Un rischio per molti aspetti già diventato realtà. «Nel 1981, il 33% dei prestiti della Banca mondiale serviva a finanziare progetti agricoli», come spiega Luca Salvatici, dell’università del Molise. Che poi aggiunge: «Nel 2001 tale percentuale era scesa all’8%».

Come ripartire
Negli ultimi 40 anni, solo in Italia, «un territorio grande come due volte la Lombardia è stato sottratto all’agricoltura», spiega il professor Angelo Frascarelli, docente di Economia agraria a Perugia. E se le campagne vengono abbandonate, addio inversione di tendenza. «Occorre invece riposizionare il comparto, prima industria del Paese, al centro della politica», chiede Gardini. Non solo: «Bisogna anche avviare iniziative di sostegno, a partire dal fondo di solidarietà, dotandole però di copertura finanziaria». Quanto a nuovi progetti, «a breve creeremo una rete nazionale che unisca i punti vendita delle nostre 3.700 cooperative sotto un unico brand».

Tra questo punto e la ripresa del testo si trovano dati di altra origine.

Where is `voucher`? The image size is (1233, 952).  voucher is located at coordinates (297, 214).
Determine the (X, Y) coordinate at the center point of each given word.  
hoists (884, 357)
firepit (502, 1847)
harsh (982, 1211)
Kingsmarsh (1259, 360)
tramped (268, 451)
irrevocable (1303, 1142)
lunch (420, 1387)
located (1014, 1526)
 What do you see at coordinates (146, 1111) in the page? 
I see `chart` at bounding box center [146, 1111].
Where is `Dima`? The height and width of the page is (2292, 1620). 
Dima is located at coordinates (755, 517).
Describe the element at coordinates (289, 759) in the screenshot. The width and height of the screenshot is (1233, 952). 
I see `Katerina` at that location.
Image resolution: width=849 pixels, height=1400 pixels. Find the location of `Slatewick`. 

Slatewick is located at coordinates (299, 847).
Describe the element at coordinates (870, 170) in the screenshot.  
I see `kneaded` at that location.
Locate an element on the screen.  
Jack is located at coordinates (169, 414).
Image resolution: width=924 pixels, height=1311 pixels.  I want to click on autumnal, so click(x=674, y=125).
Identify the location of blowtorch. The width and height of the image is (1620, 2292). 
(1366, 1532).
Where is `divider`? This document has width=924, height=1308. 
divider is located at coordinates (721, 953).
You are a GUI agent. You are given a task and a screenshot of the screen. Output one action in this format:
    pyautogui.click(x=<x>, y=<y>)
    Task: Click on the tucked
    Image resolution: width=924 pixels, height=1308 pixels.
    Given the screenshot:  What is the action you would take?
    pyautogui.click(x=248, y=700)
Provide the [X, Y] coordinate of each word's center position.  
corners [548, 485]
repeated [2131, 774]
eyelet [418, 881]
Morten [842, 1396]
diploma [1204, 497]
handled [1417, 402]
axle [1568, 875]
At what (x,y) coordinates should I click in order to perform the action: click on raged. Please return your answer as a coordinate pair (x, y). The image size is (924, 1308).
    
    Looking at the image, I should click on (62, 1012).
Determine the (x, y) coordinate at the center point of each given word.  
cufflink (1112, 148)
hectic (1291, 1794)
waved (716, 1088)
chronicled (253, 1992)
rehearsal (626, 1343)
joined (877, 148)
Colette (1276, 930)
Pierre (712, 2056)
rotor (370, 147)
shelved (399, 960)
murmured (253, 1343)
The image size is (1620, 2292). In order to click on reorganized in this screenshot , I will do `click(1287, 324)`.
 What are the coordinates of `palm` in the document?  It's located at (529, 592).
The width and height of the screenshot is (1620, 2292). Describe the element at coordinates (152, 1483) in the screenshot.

Dal canto suo sta muovendosi anche Coldiretti, che propone di rendere obbligatoria l’indicazione dell’origine del grano. L’associazione ha appena costituito l’holding Consorzi Agrari d’Italia (3 miliardi di fatturato, 1.300 punti vendita cui fanno riferimento 300mila imprese) e lavora per una filiera tutta italiana. «Uno strumento con il quale», chiarisce Mauro Tonello, a capo Unci-Coldiretti (Associazione delle cooperative agricole e di trasformazione agroindustriale aderenti all’Unci), «si tutelerà il risparmiatore, basandosi sulla trasparenza della filiera, sull’indicazione dell’origine in etichetta, sul legame del prodotto con il territorio».